Als herausragende Erschließung im Bereich Gewerbe und Logistik wurde der Fliegerhorst Langendiebach von Bruchköbels Bürgermeister Günter Maibach vorgestellt. Der zügige Verkaufserfolg gebe der Entscheidung Recht, dass die beiden angrenzenden Kommunen, Erlensee und Bruchköbel, rund 100 Hektar des ehemaligen Militärgeländes eigenverantwortlich vermarkten.

Maibach betonte, dass auch hier der Weg zur Flächenentwicklung nicht ohne Schwierigkeiten bliebe. So habe man vor allem in den Bereichen Denkmalschutz, Lärmschutzverordnung oder Kampfmittelräumung erhebliche Hürden zu nehmen. Dennoch seien bereits 50% der Flächen erfolgreich vermarktet.

Insgesamt betonten die Teilnehmer der Podiumsveranstaltung einhellig die notwendige Vereinfachung der bürokratischen Verfahren bei strukturellen Entwicklungen von Flächen. So würden hierdurch beispielsweise dringend erforderliche Wohngebiete und Gewerbeflächen, aber auch Entwicklungen für Innenstädte zum Teil so erschwert, dass sie nicht realisiert werden können. Es fehle unter anderem an der nötigen Flexibilität des aktuellen Baurechts, das die Kommunen bei der Umsetzung von Projekten oft vor unlösbare Hürden stelle.
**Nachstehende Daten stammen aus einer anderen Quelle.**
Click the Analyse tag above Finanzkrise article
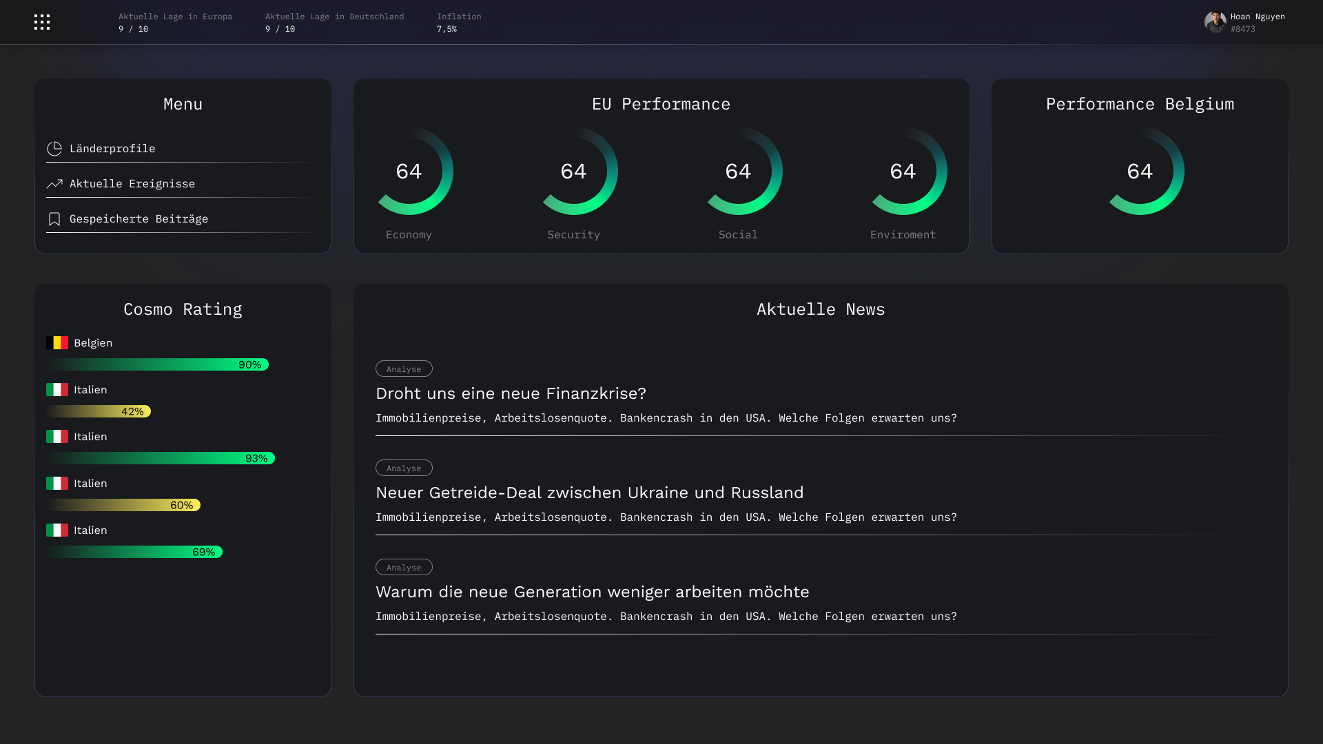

Nur wenige Städte sehen sich beim Beispiel einer zukunftsorientierten Innenstadtentwicklung, wie Bruchköbel in der privilegierten Situation, zentrale Flächen im städtischen Eigentum zu halten. Erschwernisse beim Ankauf von Flächen durch die Kommunen stehen dann vielfach einer modernen und marktgerechten Entwicklung der Innenstädte entgegen.

Insgesamt plädierten die Podiumsteilnehmer trotz erfolgreicher Projekte, auf die vor allem Erlensee, Bruchköbel und Hanau verweisen können, für eine Vereinfachung und mehr Flexibilität bei der Flächenentwicklung  durch alle beteiligten Partner und Instanzen. Durch die Straffung zeitaufwendiger und bürokratischer Abläufe könnte auch die nötige Transparenz zu den Entscheidern der kommunalen Parlamente sowie den Bürgerinnen Bürgern erheblich verbessert werden.

Dipl. Ing. Thomas Müller von der dgi, Deutsche Gesellschaft für Innenentwicklung, dankte den Podiumsteilnehmern für die offene Diskussion auf Deutschlands größter Immobilienmesse.